In 1912 Lewis Durlacher and Dr Arnold Whittaker Oxford established the British Chiropodical Society and a year later, the precursor to the London Foot Hospital, the Pedic Clinic. The Pedic Clinic opened in November 1913 in a 7-roomed cornerhouse at 1-3 Silver Street, Bloomsbury, a dedicatory service being conducted by the Bishop of Willesden. It was the first clinic of its kind in the country; no such institution had previously existed where poor people could be treated for disabling foot disorders. It can be regarded as the birthplace of British chiropody. Clinics were held in the evenings, as the staff needed to make their livings, giving their chiropody service here for free.

As the more traditional, ‘old school’ practitioners deemed a need for regulation necessary; exams were established in 1919 for new members to the Incorporated Society. In 1939 the first register of chiropodists was published which had 1,029 members who were allowed to receive patients without medical referral and to diagnose and prescribe. Practice was to involve the “nails, skin excrescences (corns, callus, warts), bunions but not congenital or acquired deformities requiring anaesthesia or incisions below the true skin”.

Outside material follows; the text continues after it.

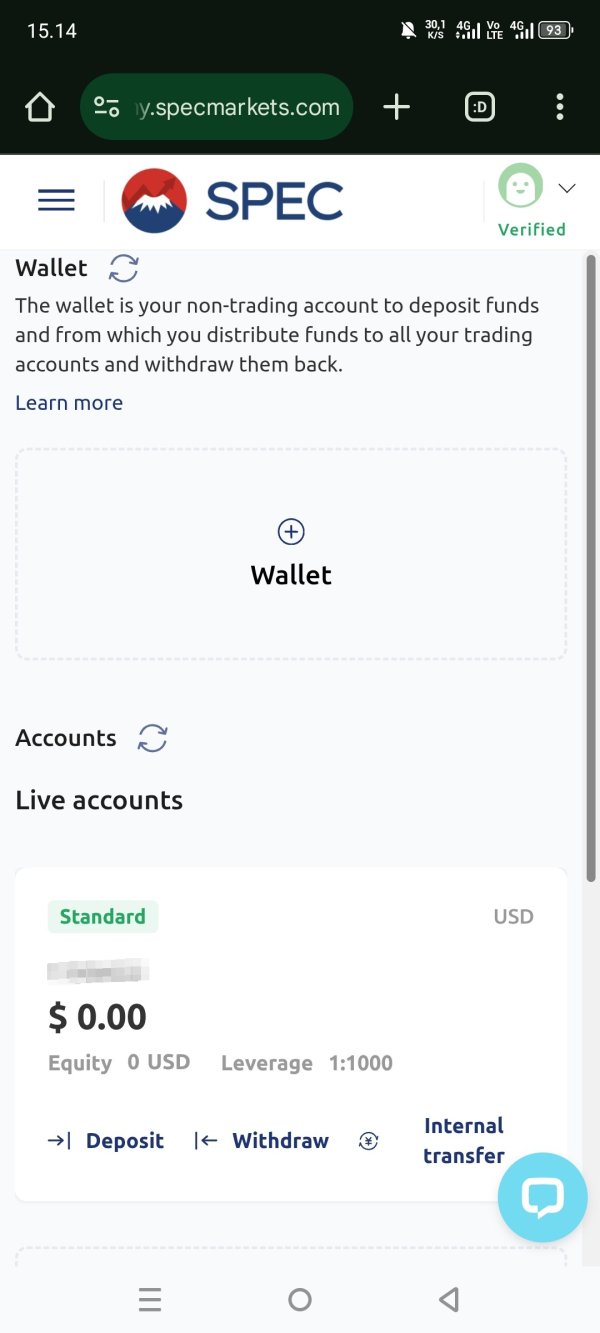Tap the browser home icon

In 1920 the Pedic Clinic moved to 98 Charlotte Street and, in 1924, it was renamed the London Foot Hospital. In 1948 the Hospital was incorporated into the NHS and was administered by the Paddington Group Hospital Management Committee, part of the North West Metropolitan Regional Hospital Board. The School of Podiatric Medicine was the only school of chiropody in the NHS.
Chiropody was available on the National Health Service since 1960. In the 1970s British Chiropodists who had undertaken training alongside American counterparts (termed Podiatrists) in the USA started using Local Anaesthetics despite no formal training, which led to the introduction of unapproved courses, led by the Croydon Post Graduate group.
To combat this unauthorised use in the early 1980s state registered chiropodists who had undergone post-registration training in foot surgery and had qualified as Fellows of the Podiatry Asssociation (FPodA) began using Local Anaesthesia and providing day case foot surgery within the NHS.

It was not until the formal government registration process in 2005 by the Health Care Professions Council that the titles were formally protected of Chiropodist and Podiatrist. To use these titles non-approved courses such as the SMAE or Dr. Scholl Chiropody or Diploma in Podiatric Medicine (DPodM) would be "grandparented" onto the register but further additional training to obtain a Bachelor of Science Degree would be required to have access to Local Anaesthesia, perform surgery and prescribe antibiotics.
The traditional Chiropody courses stopped as they were not eligible for registration and all Eligible courses would now use the Podiatry title to align with the USA counterparts. This therefroe led to "Chiropodists" who could perform Chiropody - the routine care of the feet, but not "Podiatry" the advanced medical treatment of the foot, ankle and associated structures. Many of the Chiropodists who were grandparented onto the HPC register never went further education and therefore had limited practice. The public however still remembered the title and it was advantageous to maintain its use in private practice and therefore continued.
In 2021 the Society of Chiropodists and Podiatrists gained Royal status and has changed its name to the Royal College of Podiatry in line with the Royal College of Medicine, and therefore Podiatry members are advised not to use the Chiropodist title, though permitted by Law.
So in short yes a Podiatrist is a Chiropodist but in practice a Chiropodist is not a Podiatrist, though they both have the right to use each name.
Sources
FARNDON, Lisa Jane. (2006). The function and purpose of core podiatry: An in- depth analysis of practice. Doctoral, Sheffield Hallam University (United Kingdom).
Klenerman, L. (1991). Podiatry, J Bone Joint Surg fBr/ 1991 ;73-B :1-2.
Hood et al. (1994) The effect of podiatric day care surgery on the need for National Health Service chiropody treatment, The Foot, 4, 155-158.